--- Ordem de serviço ---
Transcreva fielmente, do texto sobre o Exame de Ordem, o trecho que começa em "Não esqueceu o" e termina em "valorizada e protegida.".

Não esqueceu o STF de lembrar que a grande causa da reprovação no exame está na deficiência do ensino jurídico, provocado pelo grande número de cursos de Direito
A decisão unânime do Supremo Tribunal Federal (STF) negando provimento ao recurso que questionava a constitucionalidade do Exame de Ordem e a competência da OAB para aplicá-lo, estabelecem de maneira definitiva a predominância dos pressupostos legais que regem a profissão de advogado. A vitória é da classe jurídica, da Ordem dos Advogados e, principalmente, da sociedade, que se vê valorizada e protegida.
A partir do voto do ministro Marco Aurélio, relator do processo, ficou difícil argumentar em sentido contrário. Demolindo um a um os argumentos levantados contra o Exame de Ordem, o ministro soube demonstrar que não há ofensa a nenhum dispositivo constitucional. Mais ainda, foi enfatizado o fato de que é preciso limitar o exercício da profissão de advogado a quem se submete ao exame, tendo em vista a necessidade de se proteger a coletividade. Liberar o exercício da profissão a quem não está habilitado implica em colocar em risco o interesse coletivo, já que veríamos a profissão ser exercida por pessoas despreparadas para defender a liberdade e o patrimônio de seus clientes. No julgamento também foi lembrado que outras profissões de caráter essencial, como a Medicina, também podem prever a realização de exames de suficiência, desde que exista lei que o preveja. No caso dos advogados, a previsão consta de lei que criou o seu Estatuto. O ministro Luiz Fux afirmou em seu voto que o Exame de Ordem tem caráter preventivo, para evitar que profissional inepto cause prejuízo à sociedade.
O papel exercido pela OAB também foi destacado. O ministro Ayres Britto fez questão de afirmar que as palavras e expressões "advogado, advocacia, Ordem dos Advogados do Brasil, OAB, Conselho Federal da OAB" são citadas 42 vezes na Constituição Federal. Segundo ele, tal volume de referências marca a importância da advocacia em sua função de intermediar os interesses dos cidadãos em relação ao poder público. Aí notamos uma clara valorização da advocacia nesse julgamento histórico.
Restou evidente a função essencial do advogado na preservação da ordem pública, já que sem ele não se pode falar em administração da justiça. O Supremo colocou no mesmo plano, em funções opostas, juízes e advogados, por serem fundamentais à manutenção do primado das leis.

--- Listagem extraída ---
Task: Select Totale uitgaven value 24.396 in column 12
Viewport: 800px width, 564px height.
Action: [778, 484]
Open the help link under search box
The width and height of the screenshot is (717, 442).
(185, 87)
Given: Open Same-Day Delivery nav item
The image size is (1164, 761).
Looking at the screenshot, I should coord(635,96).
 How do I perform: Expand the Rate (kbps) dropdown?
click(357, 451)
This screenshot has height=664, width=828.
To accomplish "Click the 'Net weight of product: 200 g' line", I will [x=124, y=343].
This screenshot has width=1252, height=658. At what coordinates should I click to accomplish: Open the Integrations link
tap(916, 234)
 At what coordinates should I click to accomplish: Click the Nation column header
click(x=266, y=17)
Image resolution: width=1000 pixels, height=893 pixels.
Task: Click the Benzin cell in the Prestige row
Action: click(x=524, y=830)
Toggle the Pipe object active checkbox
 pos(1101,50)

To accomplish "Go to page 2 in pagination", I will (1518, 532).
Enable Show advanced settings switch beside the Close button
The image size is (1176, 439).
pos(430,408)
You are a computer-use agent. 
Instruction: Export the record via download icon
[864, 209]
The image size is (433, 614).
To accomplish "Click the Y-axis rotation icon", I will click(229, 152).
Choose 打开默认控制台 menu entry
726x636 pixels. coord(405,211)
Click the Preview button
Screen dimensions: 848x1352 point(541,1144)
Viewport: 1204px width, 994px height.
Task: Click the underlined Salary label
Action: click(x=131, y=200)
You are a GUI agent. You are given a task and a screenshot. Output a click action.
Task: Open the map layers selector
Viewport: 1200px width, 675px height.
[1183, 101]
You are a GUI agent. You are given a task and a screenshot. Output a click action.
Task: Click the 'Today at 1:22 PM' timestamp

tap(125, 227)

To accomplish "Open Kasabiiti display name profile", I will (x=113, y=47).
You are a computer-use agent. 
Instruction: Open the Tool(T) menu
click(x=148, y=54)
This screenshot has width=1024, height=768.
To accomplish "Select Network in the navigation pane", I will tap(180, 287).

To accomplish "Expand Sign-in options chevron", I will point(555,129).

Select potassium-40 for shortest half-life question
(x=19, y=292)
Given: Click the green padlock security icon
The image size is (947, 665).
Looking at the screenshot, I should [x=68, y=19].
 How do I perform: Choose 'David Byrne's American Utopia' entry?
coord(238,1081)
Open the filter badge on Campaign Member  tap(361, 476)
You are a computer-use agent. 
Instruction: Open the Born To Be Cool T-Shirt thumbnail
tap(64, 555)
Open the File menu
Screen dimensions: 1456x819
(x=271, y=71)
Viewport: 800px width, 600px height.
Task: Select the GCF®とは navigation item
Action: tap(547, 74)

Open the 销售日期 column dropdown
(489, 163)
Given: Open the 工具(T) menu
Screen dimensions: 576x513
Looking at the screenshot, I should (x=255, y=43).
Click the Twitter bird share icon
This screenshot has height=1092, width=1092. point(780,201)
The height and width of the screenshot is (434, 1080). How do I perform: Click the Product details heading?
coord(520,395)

--- Espaço para resposta ---
Não esqueceu o STF de lembrar que a grande causa da reprovação no exame está na deficiência do ensino jurídico, provocado pelo grande número de cursos de Direito
A decisão unânime do Supremo Tribunal Federal (STF) negando provimento ao recurso que questionava a constitucionalidade do Exame de Ordem e a competência da OAB para aplicá-lo, estabelecem de maneira definitiva a predominância dos pressupostos legais que regem a profissão de advogado. A vitória é da classe jurídica, da Ordem dos Advogados e, principalmente, da sociedade, que se vê valorizada e protegida.